そもそも、赤字店舗での優越的地位の乱用を規制する法律案が検討されているが、これは問題解決にはつながらない。優越的地位の乱用は多々あるが、小売業界でいえば、いまだに小売店は仕入れ先から営業スタッフの応援を無償で出させることなどが常態化しているケースも散見される。優越的地位の乱用がなくならないのは、密告した側にとって、仕入先から報復攻撃を受ける可能性がある限り、乱用を訴える動機が抑制されるからである。

 そこで、私が考える優越的地位の乱用を防ぐ法律は「FCビジネス規制法」である。前提として、FC本部と加盟店は、経営者と労働者ではない。また、この優越的地位の乱用が恒常的に行える親会社と下請けの関係に根強く残る格差の本質がある。農協もしかりで、かつて私は著書で世界最大のFCビジネスだと皮肉ったが、農林水産業の生産者も優越的地位の乱用によって、所得が著しく制限されているといえる。

 代理店ビジネスなども同様だ。これらをすべてFCと定義し直し、商売においての交渉優位性の強い側の論理をどう規制するかということを、この際しっかり議論すべき時に来ていると思われる。もちろん、自由競争で社会主義を持ち込むのかという課題もあるが、FCは、疑似労働者の富が搾取される産業であることは社会一般的に見て明白である。

 FCは売上保証の限りにおいて、これで最低限の生活を営める所得ではない。FCをやる場合の、出店リスクや在庫リスク、人件費リスクを折半するなどしっかり規定を作れば、適当にFC加盟店を増やして地獄に陥ったオーナーを放置する本部をなくすこともできるし、破産するオーナーを防ぐこともできる。
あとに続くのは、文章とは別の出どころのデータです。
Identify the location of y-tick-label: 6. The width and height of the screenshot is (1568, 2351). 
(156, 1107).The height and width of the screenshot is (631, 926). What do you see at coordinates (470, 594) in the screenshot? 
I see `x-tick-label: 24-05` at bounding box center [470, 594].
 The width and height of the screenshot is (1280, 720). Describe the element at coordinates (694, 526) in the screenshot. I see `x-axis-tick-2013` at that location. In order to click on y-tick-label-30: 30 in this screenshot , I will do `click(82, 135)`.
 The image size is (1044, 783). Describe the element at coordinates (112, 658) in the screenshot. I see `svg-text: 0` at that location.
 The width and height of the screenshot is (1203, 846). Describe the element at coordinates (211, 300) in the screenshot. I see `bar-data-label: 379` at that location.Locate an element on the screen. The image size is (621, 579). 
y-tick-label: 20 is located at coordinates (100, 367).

 ただ、過剰な規制はマイナスにもなる。前述したレオパレスやかぼちゃの馬車などの問題を受けて、銀行のローン審査が厳格になりすぎて借りたい人がローンを組めないなどの弊害も起きている。

 また、FCビジネスを始める際、銀行もローンを安易に組ませるケースが見受けられる。これを厳格にすると銀行の貸し先が減少するリスクがあるが、トータルで規制論を議論すべきだろう。優越的地位の乱用、働き方改革の視点だけでコンビニ24時間営業のピンポイントの規制論を考えるのでなく、代理店、FCビジネス、大企業対中小企業の契約における格差是正にも寄与するような幅広い法規制の議論をすることが重要だろう。
人手不足などを背景に、24時間営業の見直しに向けた取り組みが始まっている=2019年3月、東京都足立区のセブン―イレブン本木店(川口良介撮影)
人手不足などを背景に、24時間営業の見直しに向けた取り組みが始まっている=2019年3月、東京都足立区のセブン―イレブン本木店(川口良介撮影)
 すでにコンビニを取り巻く環境は、ほかの流通業同様、安泰ではなくなった。今後は、国の規制の度合いによっては、負け組業種になるリスクをはらんでいる。

 FCビジネスという観点と流通業の中のコンビニ経営という観点の二つで将来を考えなければならない難しい業界となってしまった。

 かつて私が『コンビニがなくなる日』を執筆した際には、コンビニがコンビニ(便利)でなくなる日の意味合いを書いたのだが、そもそもコンビニは街のホットスポット。行政サービスの窓口として、地域のコミュニティの中核となるだろうと思っていたが、今は本当に、コンビニがなくなっていく日が現実味を帯びる時代になっている。